Besides which, at this point, we don't -know- how it spreads. We just know that it exists... Which to me, is news.
Well, no we don't know for sure, but we do know what is likely. Given that only a few servers have been hacked and given the nature of the attempt, it seems to be targeting server operators who attempt to FTP files and steal passwords, it is probably just dumb admins who don't verify credentials and who use root for FTP operations. In past servers have been compromised by a number of web server exploits as well. The only thing that differentiates this botnet from any other is that they networked the control channel to load balance the phishing server. Aside from that, nothing about this botnet is even out of the ordinary. To call it the first botnet of Linux servers is disingenuous by every definition of a botnet that doesn't count multiple Linux Web servers controlling a bunch of Windows boxes but does include multiple Linux Web servers that control a bunch of Windows boxes, but randomly pass traffic to each other to balance the incoming connections.
Re:Ok, so I got the popcorn ready.... (Score:3, Interesting)
I was involved in investigating a compromised linux based web server. basically it all went down like this:
They hired a stupid guy to install some adbanner to their site. His windows based computer was infected by several viruses. He downloaded the full site, at which point the virus inserted some malicous code in the websites code. He reuploaded the whole thing, and bang the website was infected. It was still infected, but Windows was the primary infection vector combined with the stupidity of the computer owner.
Re:Ok, so I got the popcorn ready.... (Score:3, Interesting)

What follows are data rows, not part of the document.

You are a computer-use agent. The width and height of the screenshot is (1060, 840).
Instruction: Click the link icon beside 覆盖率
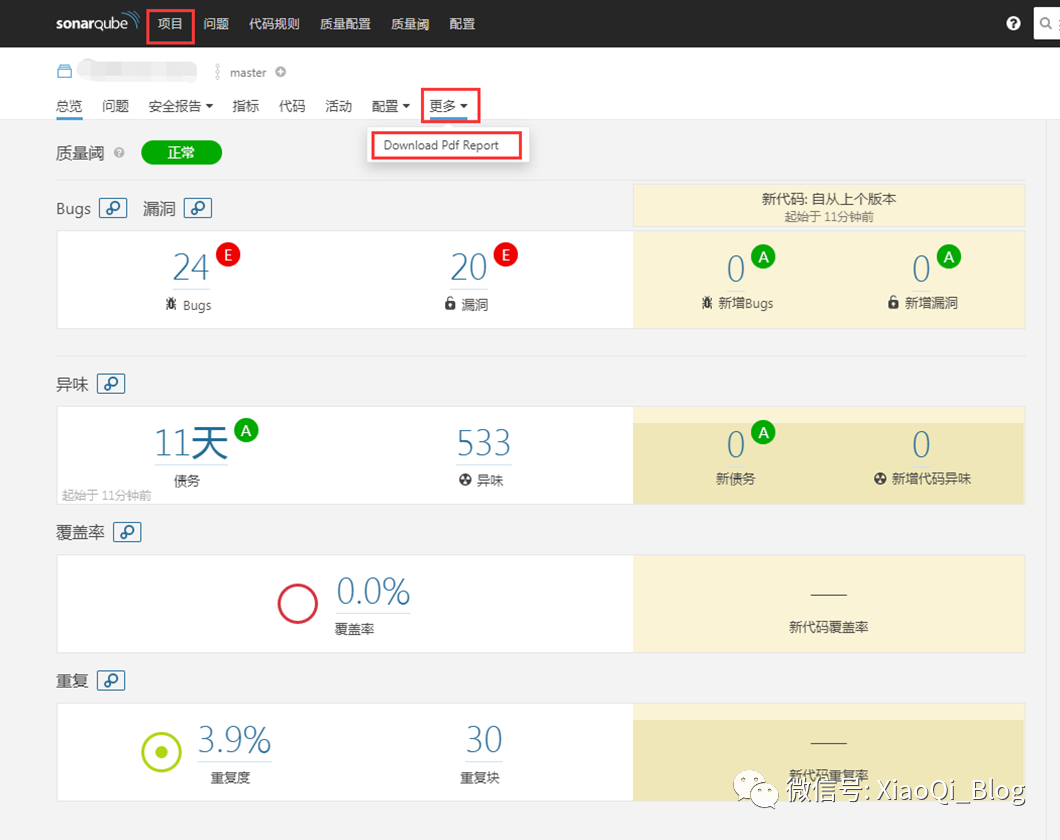pos(126,531)
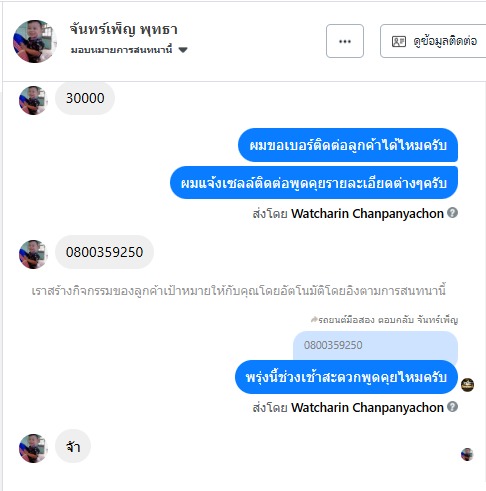
Task: Click sender avatar next to phone number message
Action: (x=33, y=254)
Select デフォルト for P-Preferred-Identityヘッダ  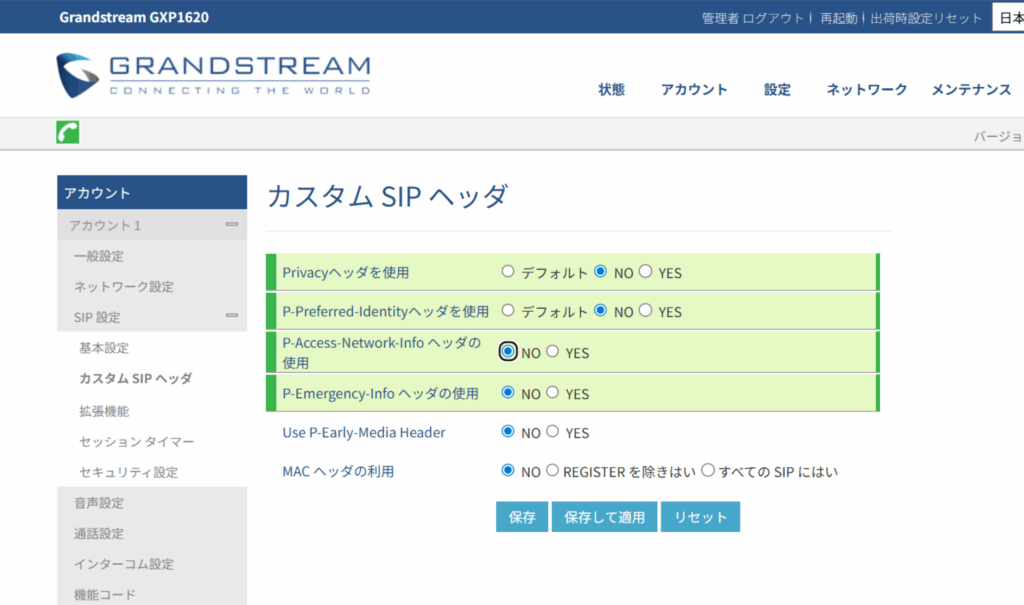tap(508, 311)
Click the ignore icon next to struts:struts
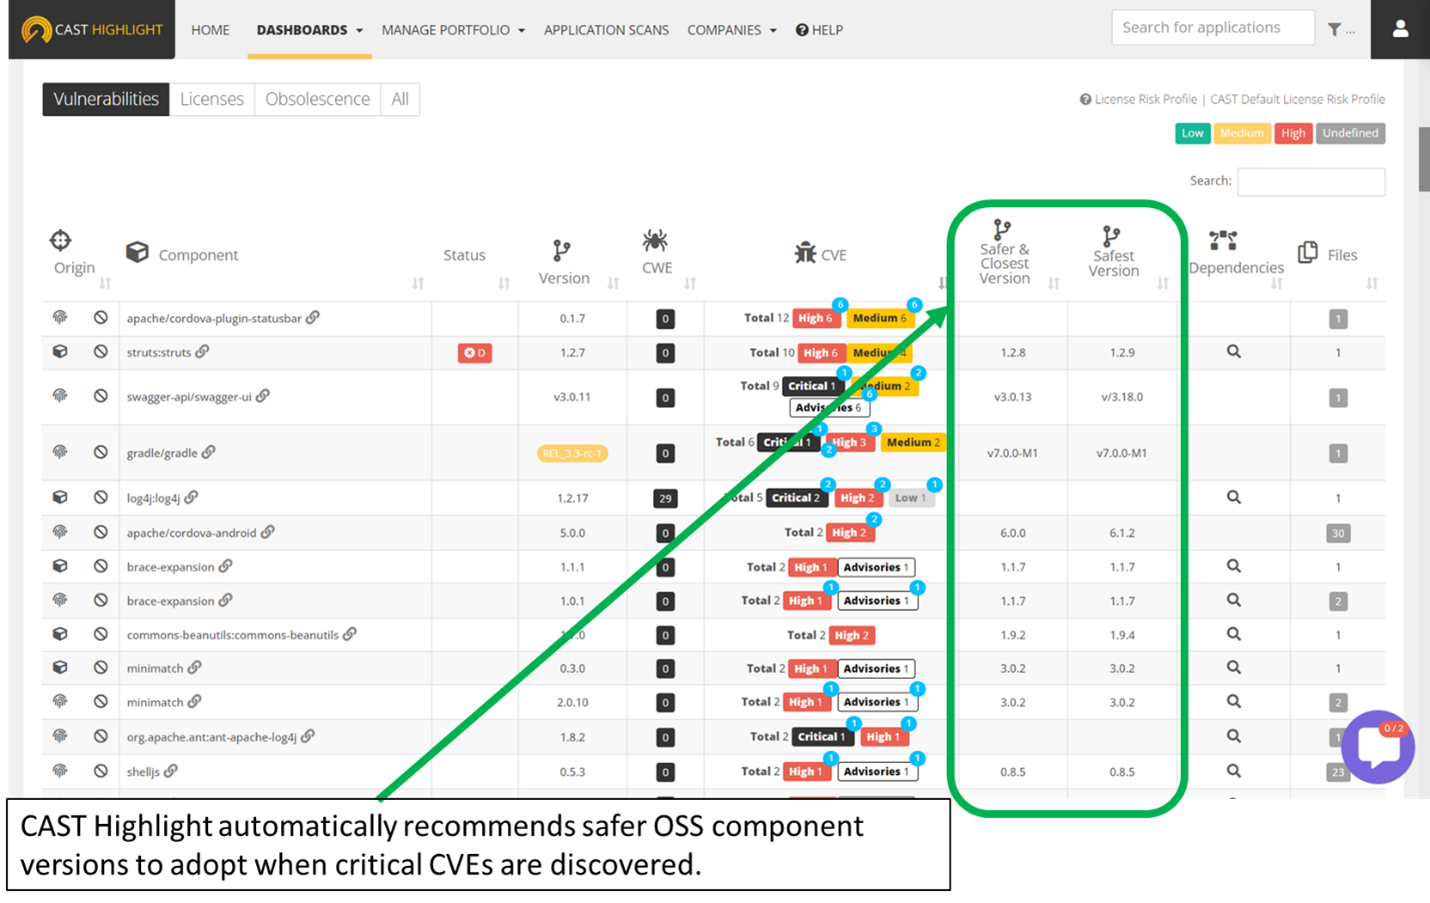Screen dimensions: 1430x903 [x=98, y=352]
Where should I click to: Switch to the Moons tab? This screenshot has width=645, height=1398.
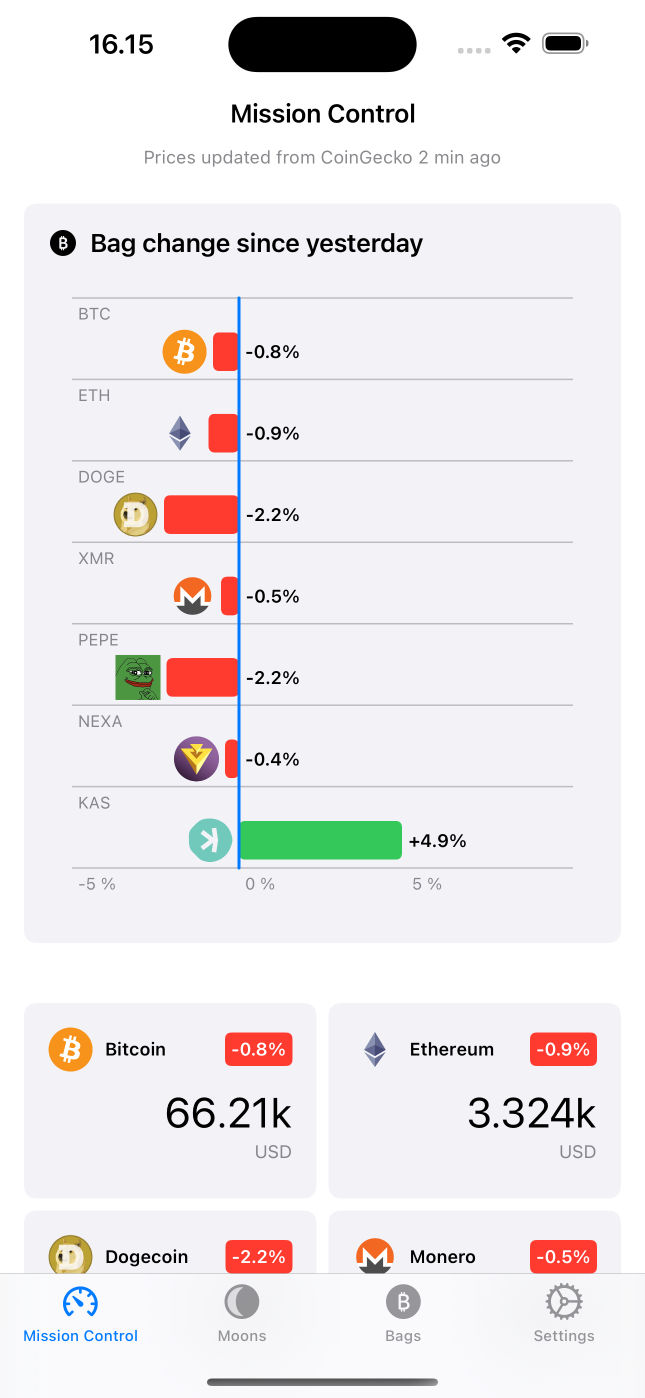click(242, 1314)
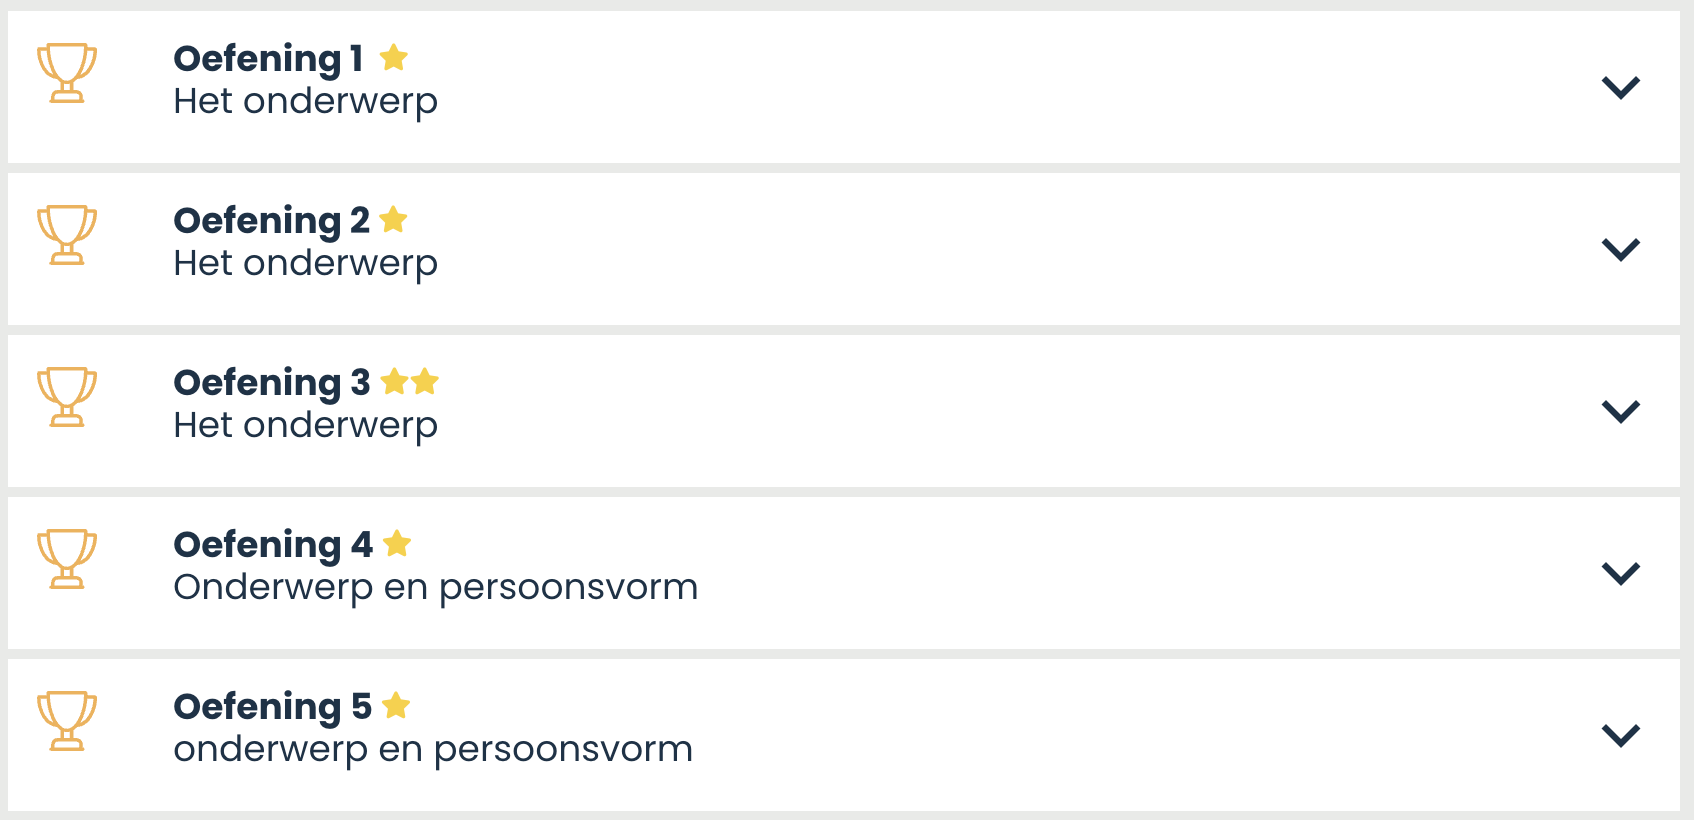Expand Oefening 1 with its chevron
The height and width of the screenshot is (820, 1694).
coord(1620,88)
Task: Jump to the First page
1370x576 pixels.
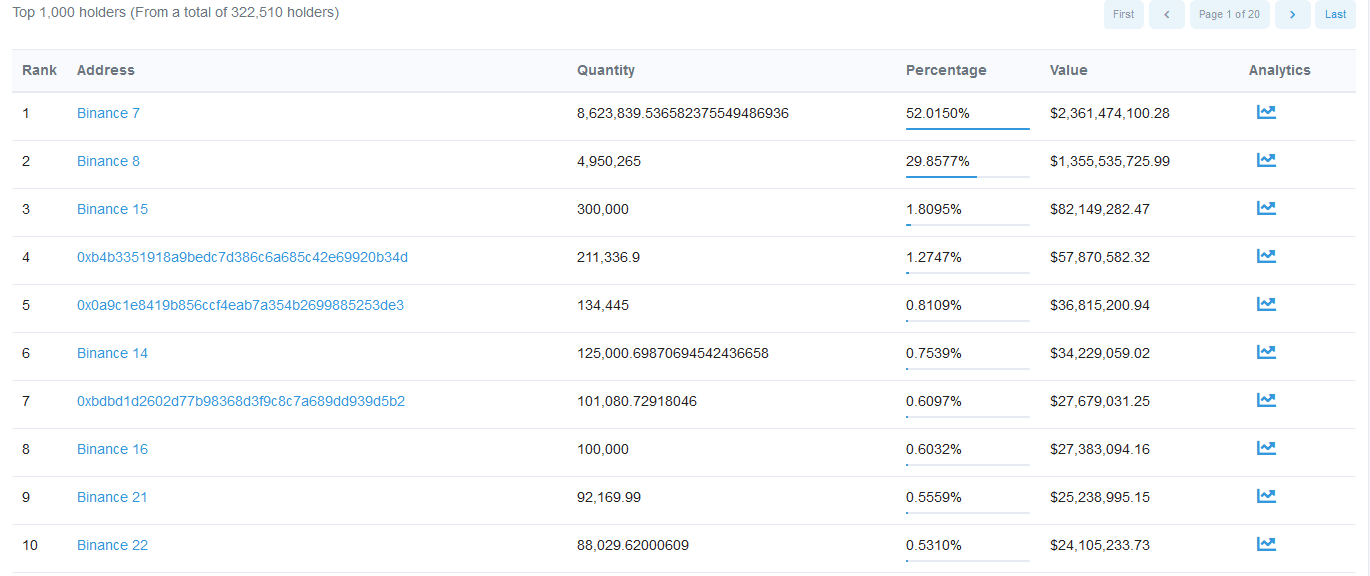Action: pos(1123,14)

Manually compromising servers and installing a tool that causes all those servers to rendezvous with or receive commands from a central control point to execute instructions would make them a botnet.
The key question would be: do the compromised servers also run a program that periodically polls a control station for commands, or does the script kiddie manually command individual compromised servers?
I actually encountered this a few years ago, a Red Hat box had been carelessly placed on the internet with a poor dba username password combo. The attacker had not gained root access. But he did manage to install zombie software on the computer in /var/tmp, which consisted of a small web-server serving malicious code and a custom ssl-irc client configured to connect to the botnet owners irc server.
Curious, I took a copy of the software he had installed before I wiped the server. I then proceeded to connect to his irc server using the credentials found in the zombie software. I ended up in an irc channel with the actual owner of the botnet sitting there. Because I kept my servers original irc-name he started prodding me with dcc-commands to find out the status of his returning zombie. After a while I responded and told him he had been discovered, we had a brief chat before he banned me from the irc-server. Seemed like a script kiddie, he used "LOL" in every sentence and lots of numbers, the net seemed to be run manually with some 30 "clients" in it. I gave his client IP to his ISP in Romania together with the logs, doubt anything came out of it though.